Time fades everything: from material possessions to memories, nothing lasts. This we do know - there is a said time for everything…
For Henry DeTamble (Eric Bana) that has become more of a reality than mere thought. Ever since a tragic car accident that took the life of his mother when he was only six, Henry “vanishes” into the past to revisit people who are no longer in his life or form a special bond with the small, precocious girl who grew up to become his wife. Clare Abshire (Rachel McAdams) has been in love with Henry ever since he “appeared” in her favorite meadow near her home. When they finally meet as adults in college, she jumps at the chance to know and understand more than just a little girl’s fantasy. After a brief dating relationship, the inseparable lovers are married, much to the dismay of Clare’s friend (Ron Livingston). Even as newlyweds Clare finds she is alone more often than not throughout the early years of their marriage, including their first Christmas. During their tempestuous marriage, Henry and Clare somehow find a middle ground, both learning to cope with the frequent separations. In their rare moments of happiness, they realize life together is to be brief before uncontrollable events lead to tragedy.
For me, seeing this was a long time coming back at its release to DVD. The result of the movie both surprised and disappointed me. Unusual of my viewing habits (in relation to something of this genre – I nearly always have to know the ending), I had no idea how the film ended, what I did understand was that it wasn't to be a happy one. To filmmakers’ credit, they show us exactly what will happen before credits roll and that perhaps makes it a bit easier to accept, but at the same time more difficult with the expectation of tragedy. All melancholy aside, what really strikes us about this story (based on a best-selling novel) is the realization that there is no purpose to Henry’s traveling – something that becomes evident once we gain our bearings (the film is consistently more confusing than not). In chatting about this film with a friend, she suggested that perhaps that was the ultimate message, illustrating that sometimes we are forced to cope with difficult things that there is no earthly control or explanation of. That is one way to look at the message. Then, perhaps where filmmakers do fail is missing the mark in suggesting such a message – or whatever impact they may have intended for the film; learning to live with something that one cannot influence may not always be able to be interpreted in a skillful way, but I do think there would have been certain situations where this could have been expressed better. Similarly, not only does the basic story set the tone for a gloomy experience, but also the scenes nearly always represent morbid reactions. Unfortunately, the blissful times are all but fast-forwarded through, never letting us relish in the family’s happier times, only making us feel worse at the eventual outcome.

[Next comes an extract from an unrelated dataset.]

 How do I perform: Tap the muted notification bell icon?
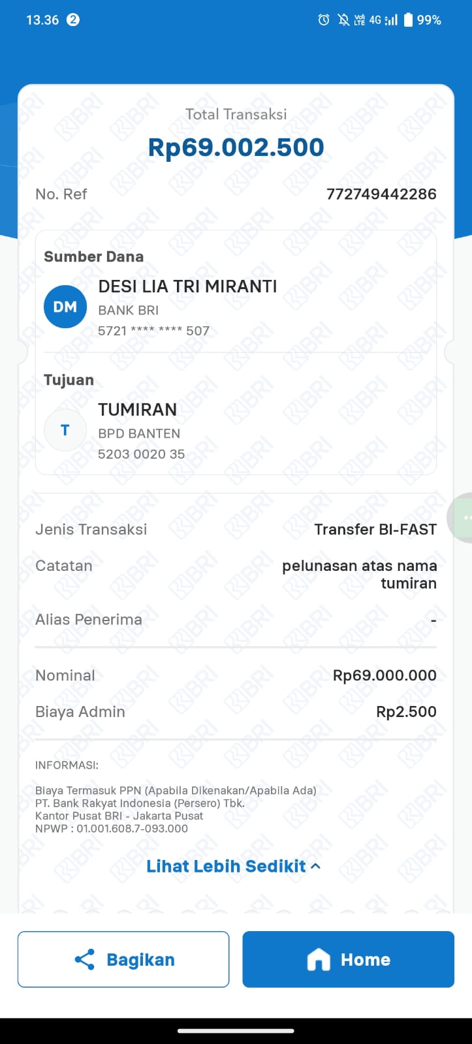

This isn’t a movie (rated PG13) for young viewers – for reasons that are listed at the footnote of this review. Mainly this is because of the movie contains troubling thematic matters that are more mature than a lot of other movies in this genre. I realize that is strictly my opinion, but I am firm in it. It has been difficult for me to decide just what I thought of this. Without a doubt I will want a second rental, hopefully with an end result getting my thoughts of the movie in order – it is such an unusual story. If there is one thing The Time Traveler’s Wife perfected, it’s a uniqueness about it that is rare in movies today. Sporadic scenes remain sweet, as is the acting, in general well-played. (McAdams is a fabulous actress.) Somehow after a fairly lackluster, slow-moving screenplay (no reflection on the acting), the end manages to leave you holding your breath, hoping Clare will make her destination in time leaving us at least satisfied if not completely “happy” at the climax. Filming where this scene takes place is lovely (as is the cinematography) and even if it’s not viewers’ ideal, the close does coax a smile. Not of the ordinary sort, but rather in realizing that the characters are going to be “okay,” even faced with unexplainable events.

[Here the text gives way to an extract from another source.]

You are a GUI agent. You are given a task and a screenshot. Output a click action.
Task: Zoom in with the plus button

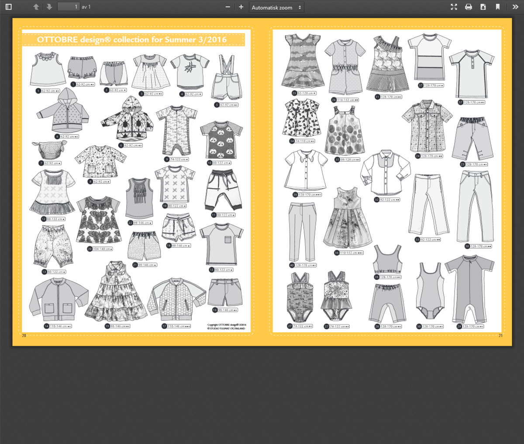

This isn’t a sweeping film that is guaranteed to leave you singing its praises, but it, regardless leaves you with quite a lot to think about. The whole premise of the story may be disturbing to some. (Henry’s appearances and disappearances in various stages of life; for example, on his wedding, he is present as an older version of himself.) It will make you cry, and root for certain things, but rarely does it bring a smile. So long as you know what to expect, without having high expectations, The Time Traveler’s Wife is worth renting... Even if for no other reason than its ability to make us think about how fleeting time is, allowing for life to go on with little opportunity to cherish the beautiful in life.
(Cautions consist of several instances of partial nudity. Henry appears at his destinations nude. Likewise, Clare is seen leaving bed [a full, but brief shot of her back is glimpsed]. On their first date, Clare and Henry spend the night together [she begins to undress as they fall onto the couch. Clare becomes pregnant when meeting Henry from the past. Beforehand, the couple suffers numerous miscarriages, suggesting the baby time traveled. Profanity is sprinkled throughout. There is a short-lived fistfight; a man is fatally shot, with some blood [impact unseen].)